▶ EXTRACTED ENTRIES:
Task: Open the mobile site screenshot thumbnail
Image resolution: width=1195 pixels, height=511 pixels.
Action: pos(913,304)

* * *

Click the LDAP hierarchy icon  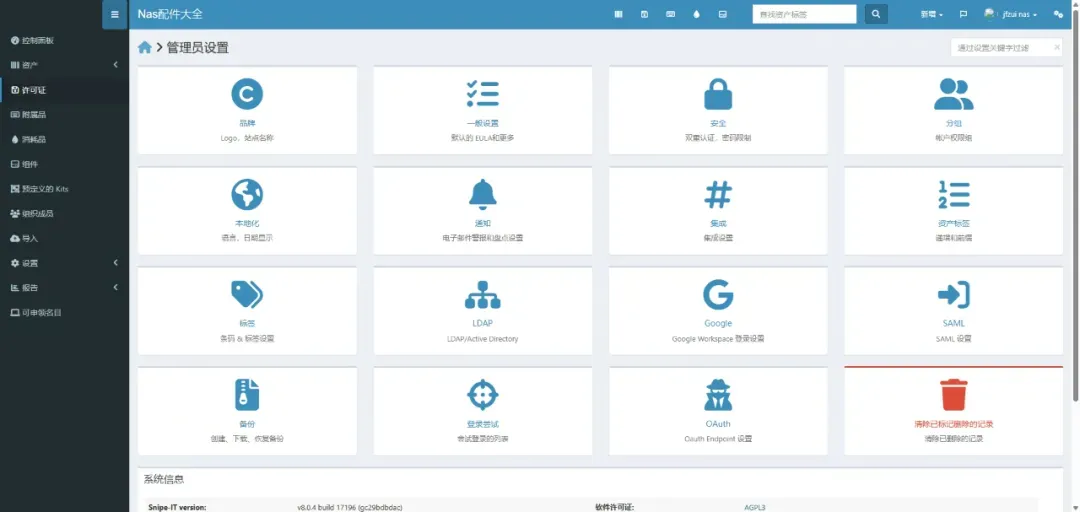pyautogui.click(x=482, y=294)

--

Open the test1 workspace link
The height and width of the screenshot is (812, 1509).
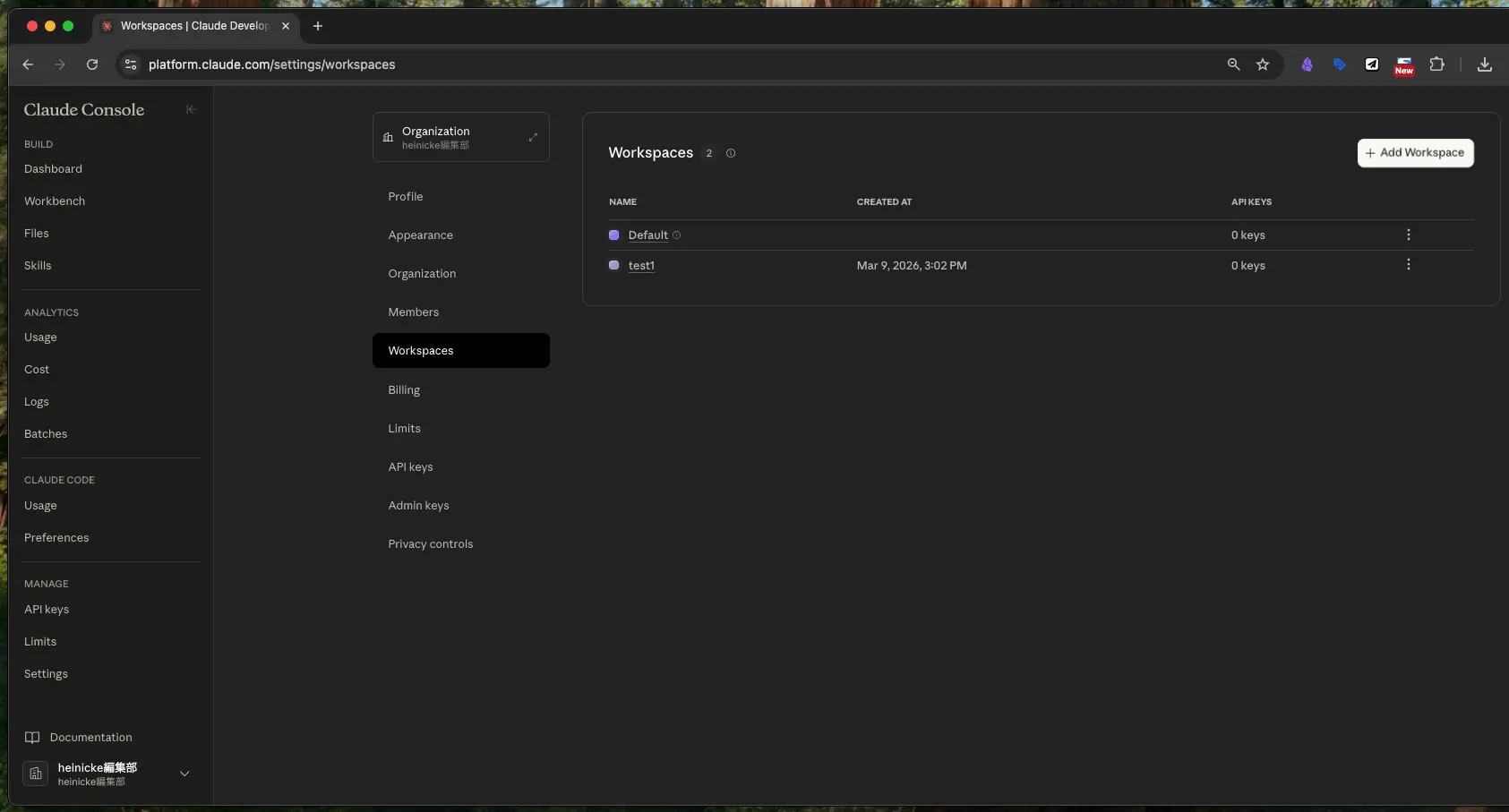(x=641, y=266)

▶ EXERCISE:
Wherever the word "Open" appears in the records above, copy that line.

▶ TASK RESPONSE:
Task: Open the mobile site screenshot thumbnail
Open the test1 workspace link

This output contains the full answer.